The body of epidemiology and parasitology research [5457] suggests that either ignoring spatial heterogeneity (vertical dependency) induced by the clustering of individuals within areas of residence or omitting spatial autocorrelation (horizontal dependency) among adjacent areas could result in severely underestimated uncertainty with respect to the estimation of regression parameters; in some cases, it could even result in biased estimates (see [24, 58, 59] for elaboration in general context). Chirombo et al. [48] suggest that, technicalities aside, the spatially structured random effect \(u_{j}\) plays a crucial role in capturing the unmeasured between-area variation in access to health facilities and interventions, while the unstructured component \(v_{j}\) is useful for absorbing the unobserved level of immunity to malaria that varies randomly across the locations. In general, one may view this random effects specification as a method of incorporating the effects of unmeasurable natural and social features that transcend political borders.

Prior distributions for the unknown random parameters are specified as follows. The regression parameter \(\beta\), which determines how the risk of malaria is distributed across socio-demographic/economic strata in Papua, is assigned a diffuse normal prior with mean zero and extremely low precision (Eq. 4). The spatially structured random effect \(u_{j}\) is given a conditional autoregressive (CAR) prior [60] whose mean and precision depend on the structure as well as the number \(({\mathcal {N}}_{j})\) of the adjacent first-order neighbours \((j\sim k)\) of each district (Eq. 5). The binary adjacency matrix for this prior is constructed using queen contiguity criteria [61]; the implied neighbourhood graph is shown in the top panel of Fig.  2. This Markov random field (MRF) approach to spatial modelling has been recently applied to analyses of malaria in Malawi [48, 62], antenatal care in Kenya [63], and childhood health outcomes in Tanzania, Malawi and Zambia [64, 65], among others. Best et al. [66] and Kauermann et al. [67] report the relatively good performance of the MRF model in comparison to other spatial-statistical and spatial-econometrics models. For the spatially unstructured random effect \(v_{j}\), a typical normal prior with an exchangeable structure is assumed (Eq. 6). We then choose \({\mathrm {Gamma}}(0.001,0.001)\), a proper approximation of a Jeffreys non-informative prior [68], as the default prior for the precisions of \(u_{j}\) and \(v_{j}\) (Eqs. 7 and 8) although later (in Figs. 6, 8), we also conduct sensitivity analysis using alternative \({\mathrm {Gamma}}(a,b)\) hyperpriors [69].
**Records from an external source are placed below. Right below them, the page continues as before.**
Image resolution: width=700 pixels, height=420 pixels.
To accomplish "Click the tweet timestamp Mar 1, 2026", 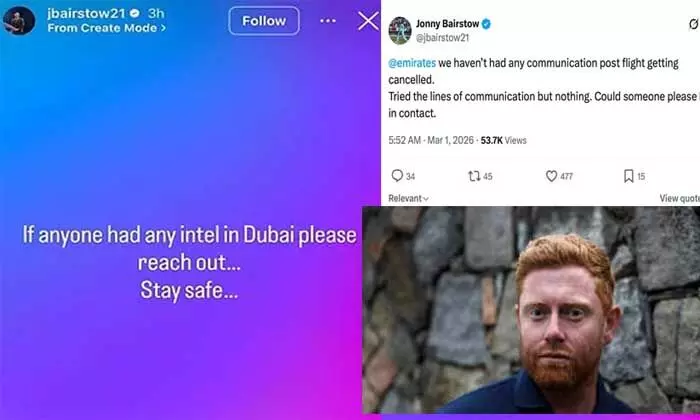I will [x=450, y=141].
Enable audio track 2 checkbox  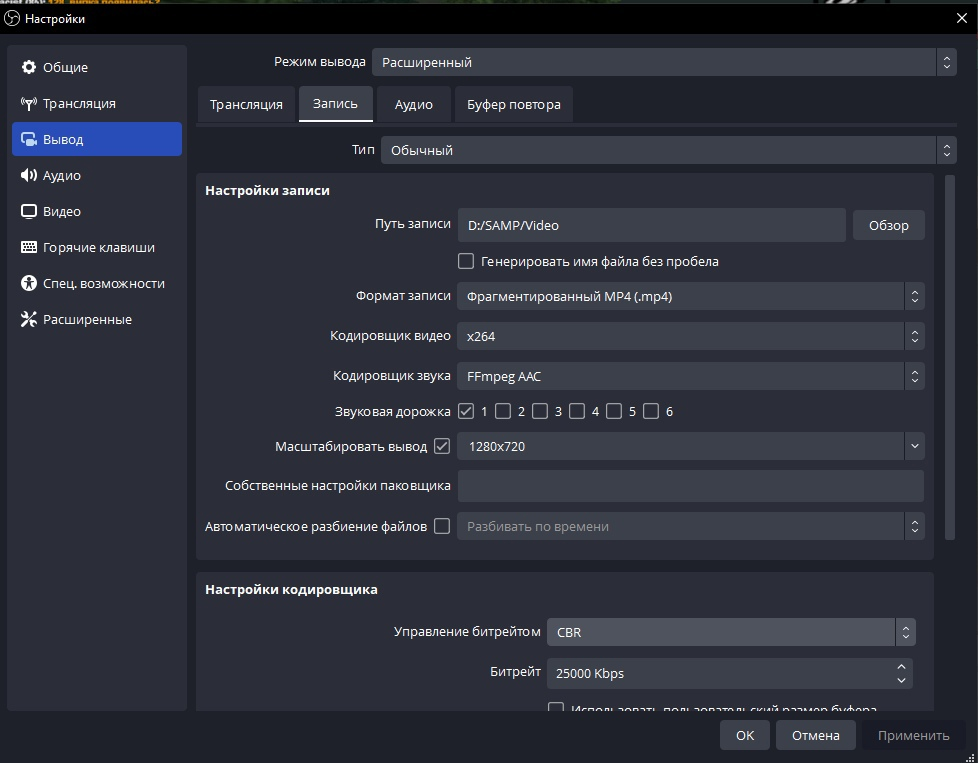(503, 411)
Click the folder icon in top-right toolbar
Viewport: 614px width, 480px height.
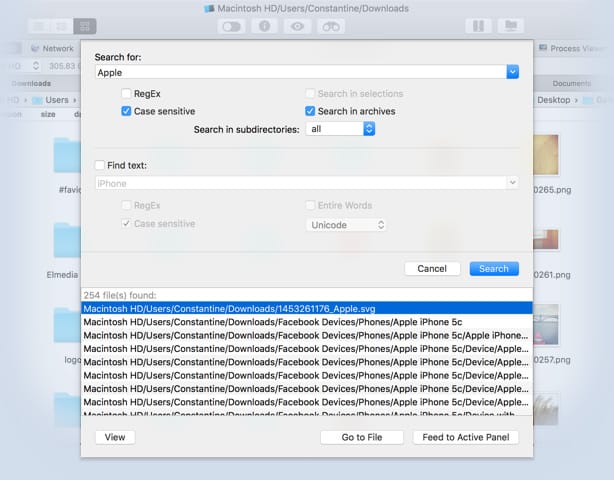click(x=510, y=26)
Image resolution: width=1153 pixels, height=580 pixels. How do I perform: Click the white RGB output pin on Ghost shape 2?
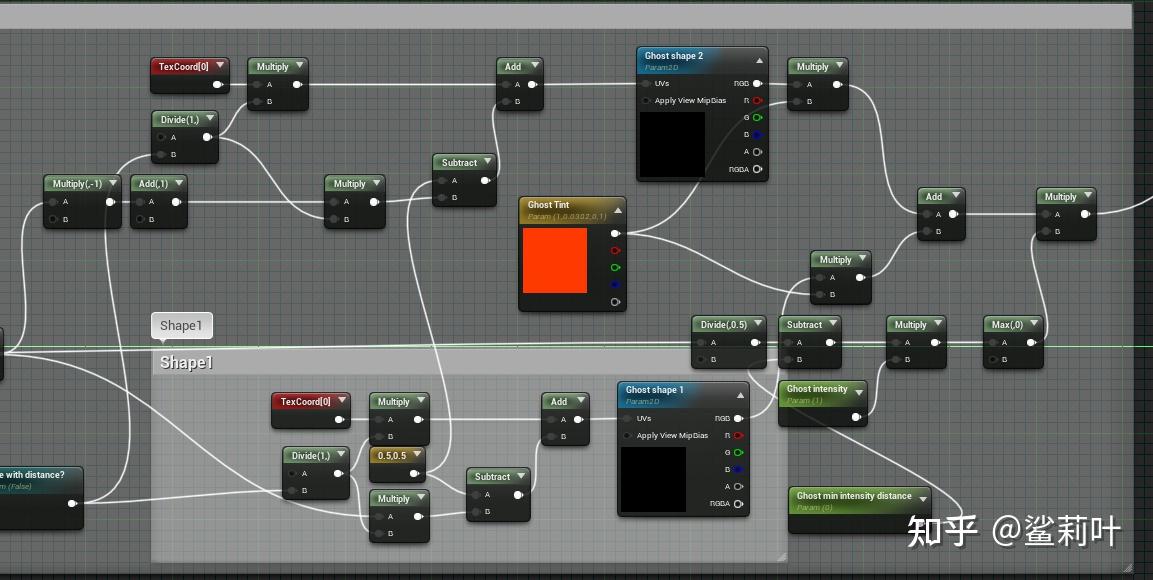coord(757,83)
Marginal posterior distributions of model parameters are obtained using integrated nested Laplace approximation (INLA), which is not only a valid but also an efficient alternative to the commonly used Markov Chain Monte Carlo (MCMC) simulation method [7073]. To facilitate interpretation, we derive quantities that are of particular interest to policy makers, such as the odds ratio \((\exp [\beta ],\;\exp [\xi _{j}])\), the probability of excess risk \((\Pr [\exp \{\xi _{j}\}>1|{\mathbf {y}}]=\Pr [\xi _{j}>0|{\mathbf {y}}])\), the baseline probability of malaria infection \(({\text {logit}}^{-1}[\beta _{0}+\xi _{j}]={\text {logit}}^{-1}[\beta _{0j}])\), as well as the fraction of district-level variance attributed to spatial autocorrelation \((\phi =\sigma _{u}^{2}/[\sigma _{u}^{2}+\sigma _{v}^{2}])\). A deviance information criterion (DIC; [74]) is used to evaluate the performance of the full model against the null. Where a density curve is not shown, we summarise the posterior distribution of a model parameter using its mean, accompanied by the 95 % credible interval.

Results

Descriptive and bivariate analysis

The second column in Table  1 shows the univariate description of the sample. Confirming the official tabulation released by the Ministry of Health [13], about one-fifth of study participants (21.06 %) reported they had been infected with malaria. In the sample, sex appears to be distributed equally; about 60 % of study participants are of working age (\(\ge\)15 years old); the vast majority (78 %) of them are ITN non-users or rural dwellers. With respect to elevation, it appears that only 6 out of 27 districts (22.22 %) are categorised as highland districts (\(\ge\)1200 m). It turns out that about half (\(\hat{p}=0.52\); SD = 0.24) of Papuan population live in the vicinity of forest; and assuming a historical 1 US Dollar (USD) to 10,000 Indonesian Rupiah (IDR) exchange rate, the district median per capita daily consumption expenditure is around USD 1.30 (SD = 0.50).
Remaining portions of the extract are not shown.